For the most part, Hodge's accounting for Plaintiffs' property and funds is sufficient. *985 Plaintiffs wrote checks to the seller or the seller's agent directly. Hodge did not have possession of the funds for disbursement. Hodge's deposit tickets document his deposits of his commission into the Kalarama Farm account. The commissions he earned as Plaintiffs' agent are his property, not Plaintiffs', and accordingly, he need not account for more than his receipt of the funds.[4]

At least one of the transactions concerning "The Biltmore," was not clear initially. Jim Robertson, the buyer, wrote a check for the purchase price, $35,000 to Kalarama Farm for the purchase of "The Biltmore." Hodge endorsed the check for the full $35,000 to Kalarama Stud, which paid Hodge his usual ten percent (10%) commission from the proceeds, as evidenced by Hodge's deposit ticket. It is evident that Plaintiffs were aware that Hodge was supposed to apply the remaining $31,500 to the purchase of "Harlem's Sweet Lou Dunbar." However, Hodge initially failed to demonstrate that he disposed of the funds properly by sending the funds to Kalarama Stud or Paul Hamilton, rather than kept the money for himself. The accounting is resolved by reference to the deposit of the check, which shows that the check was deposited directly to the account of Kalarama Stud as required.
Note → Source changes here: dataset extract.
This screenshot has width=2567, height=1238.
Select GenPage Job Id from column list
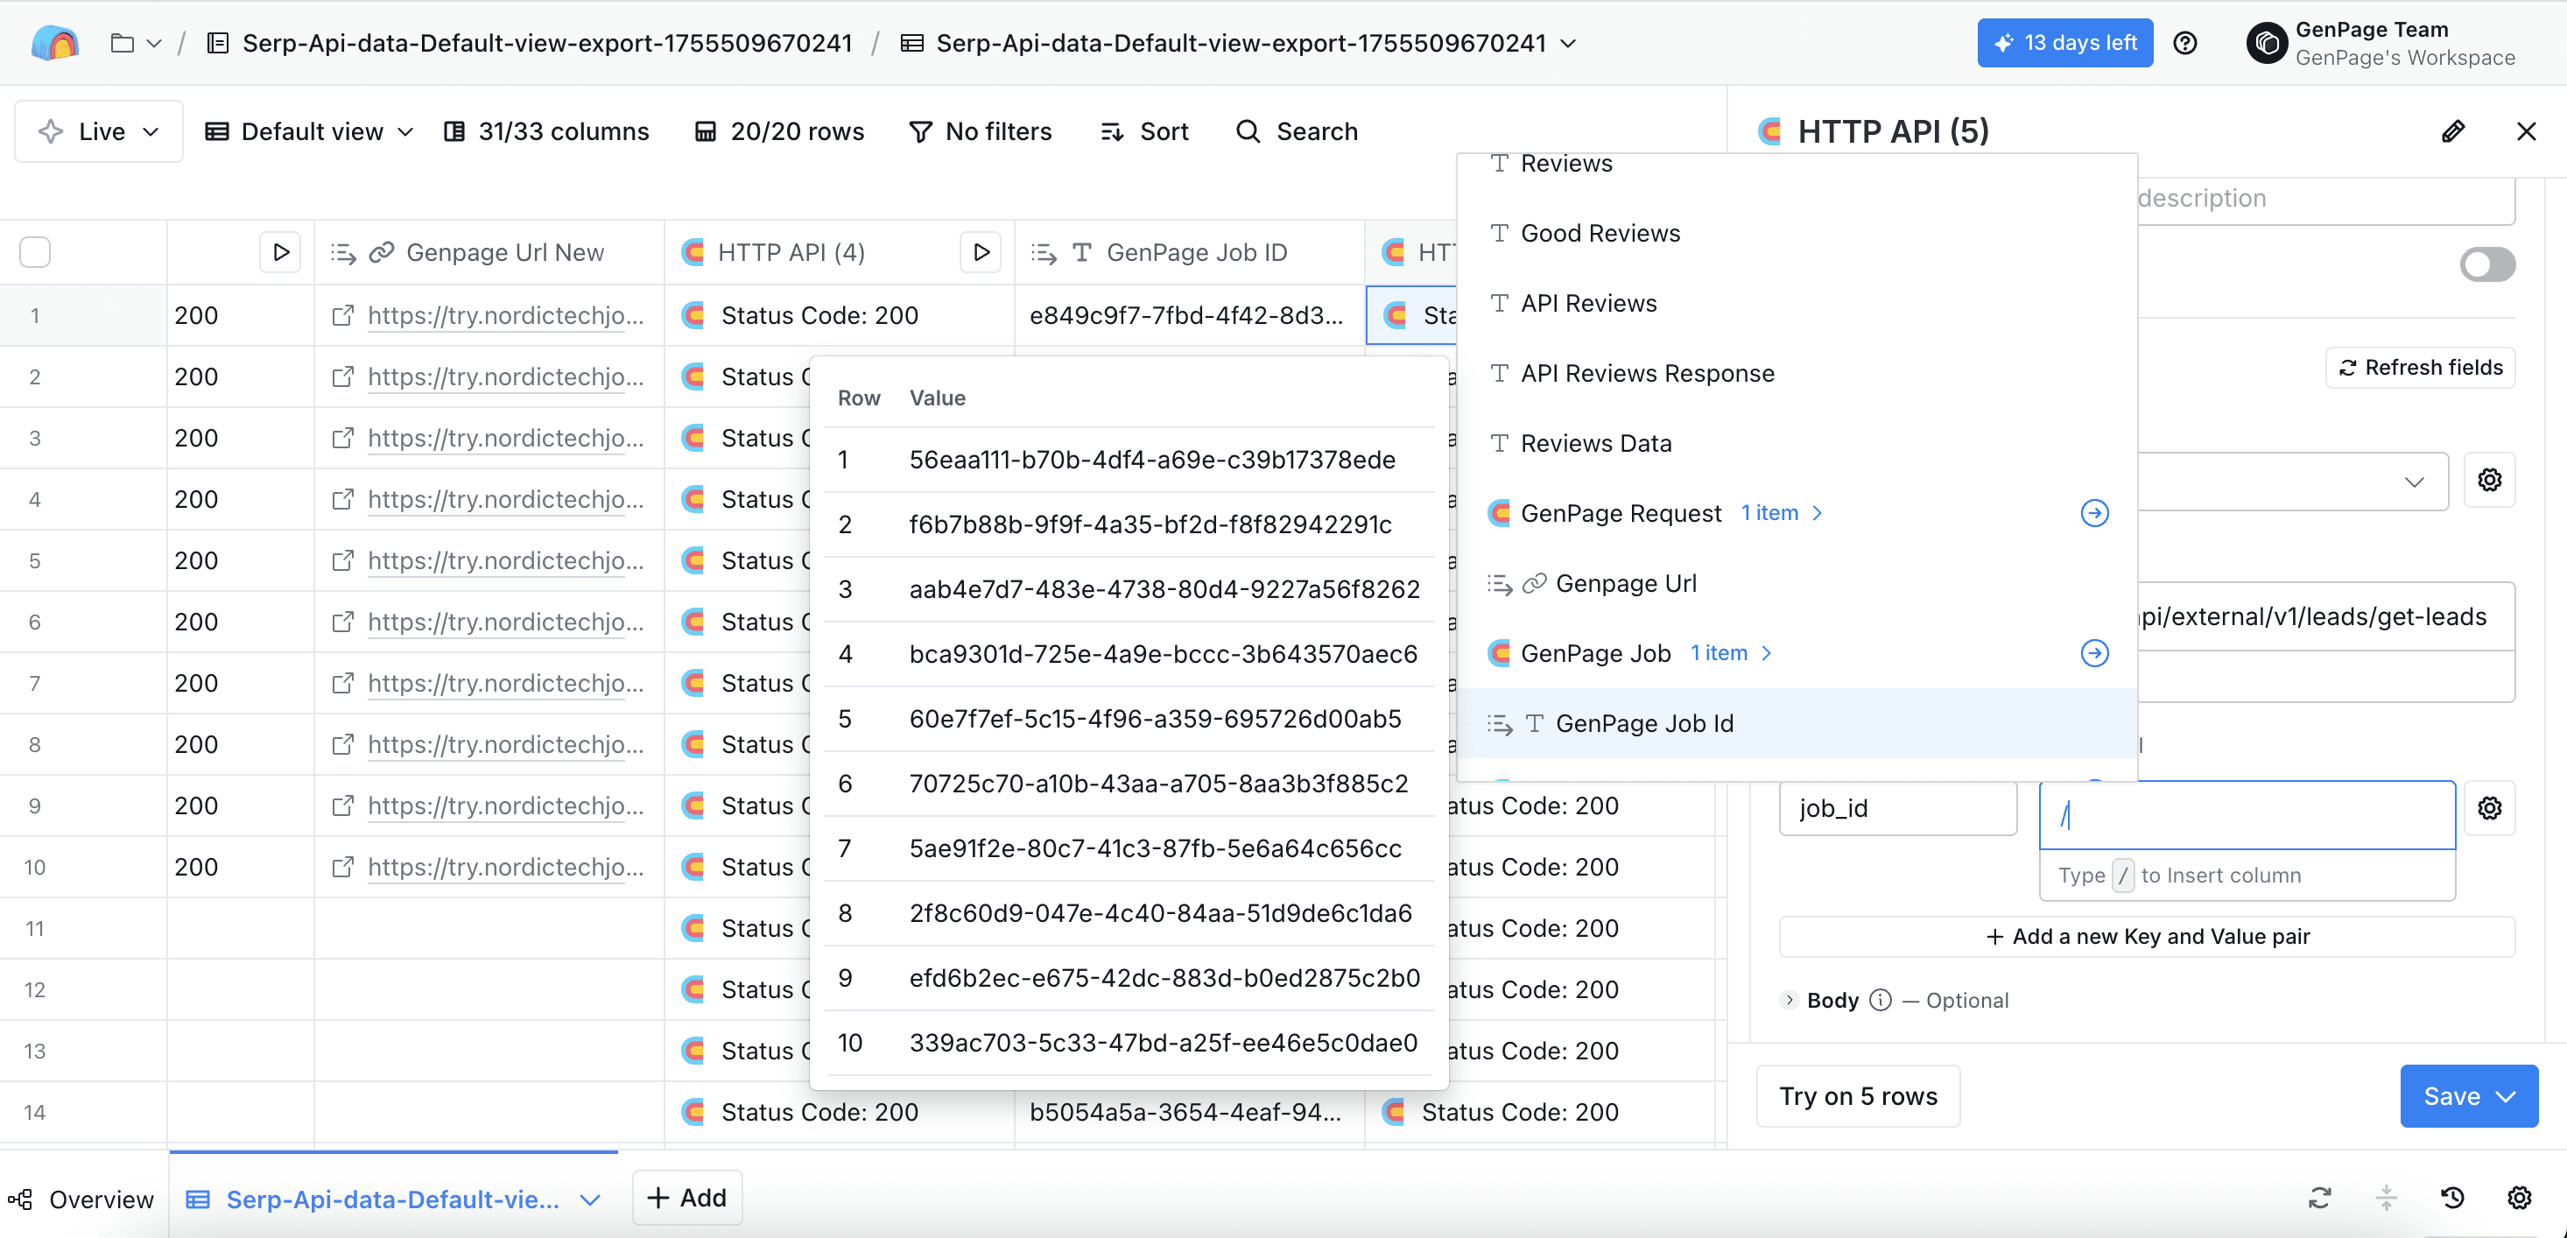click(x=1644, y=724)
With respect to the eventual sale of Plaintiffs' horses, the December 1990 agreement would be sufficient documentation to support Hodge's accounting of the disbursement of the sales proceeds to Kalarama Farm, Kalamara Stud, and the Bank.[5] The agreement specifies the amounts of the debts owed, interest, and, future accrual. The agreement also assigns the order of priority for each creditor to receive the proceeds of the sale of collateral. Hodge did not submit the 1990 Agreement as part of his accounting, nor did he provide any documentation of the disposition of the sales proceeds, such as copies of checks to Plaintiffs' creditors. However, at trial, Hodge does cite the 1990 agreement as the basis for the payment of proceeds of sales to Paul Hamilton. He also cites the notice given to Plaintiffs of the allocation of proceeds from Paul Hamilton. Further, at trial Defendants provided a detailed accounting for the amounts charged to each horse sold. Plaintiffs were informed precisely the amounts received on their behalf and the disposition of these proceeds. Moreover, the Bank paid the creditors almost precisely the principal amount of the debt plus the per diem charges to which Plaintiffs' agreed. This satisfies the accounting.[6]
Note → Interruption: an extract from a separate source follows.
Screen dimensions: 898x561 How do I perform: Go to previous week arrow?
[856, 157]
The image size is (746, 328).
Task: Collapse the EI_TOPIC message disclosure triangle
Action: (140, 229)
The Court is issuing an order consistent with this Opinion.

NOTES

[1] This duty to account is an outgrowth of an agent's general duty to make full disclosure to his principal of all material facts relevant to the agency relationship that an agent could reasonably anticipate his principal would desire to have communicated to him. Aero Drapery of Kentucky, Inc. v. Engdahl, 507 S.W.2d 166, 169 (Ky.1974).
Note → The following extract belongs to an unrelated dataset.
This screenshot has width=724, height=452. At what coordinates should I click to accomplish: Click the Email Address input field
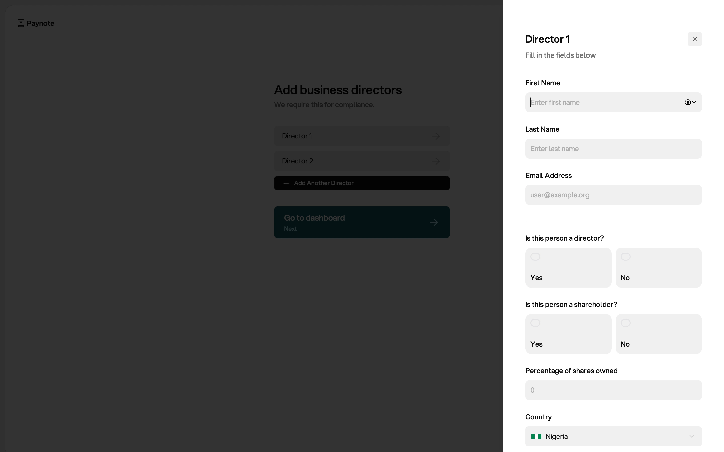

[2] In this particular case, however, the Court does believe that the same result may be achieved by either path of analysis.

[3] The accounting submitted by Hodge contains a number of inaccurate numbers and statements about these two transactions. This would be an insufficient accounting if Hodge had acted as Plaintiffs' agent for the two purchases. Because Hodge served solely as the seller, however, the mistakes are not an issue.

[4] This analysis applies to Plaintiffs' purchase of "Champagne Heiress," "Arista," "Harlem's Sweet Lou Dunbar," and "I Prefer Gold." With respect to the latter two horses, the parties dispute whether Hodge was entitled to receive commissions from the sellers of the horses in addition to his commission from Plaintiffs. The propriety of Hodge's receipt of property or funds from other persons, however, is an issue with respect to Plaintiffs' fraud and breach of fiduciary duty claims, not their claim for an accounting.

[5] For purposes of this analysis, the Court is assuming that Hodge continued to act as Plaintiffs' agent for these sales, even though he was acting as the Bank's agent also.

[6] Another remaining issue for accounting concerns the disposition of funds from the sale of "Shea Tremendous" and four foals. The evidence reveals that Hodge was not involved in this transaction.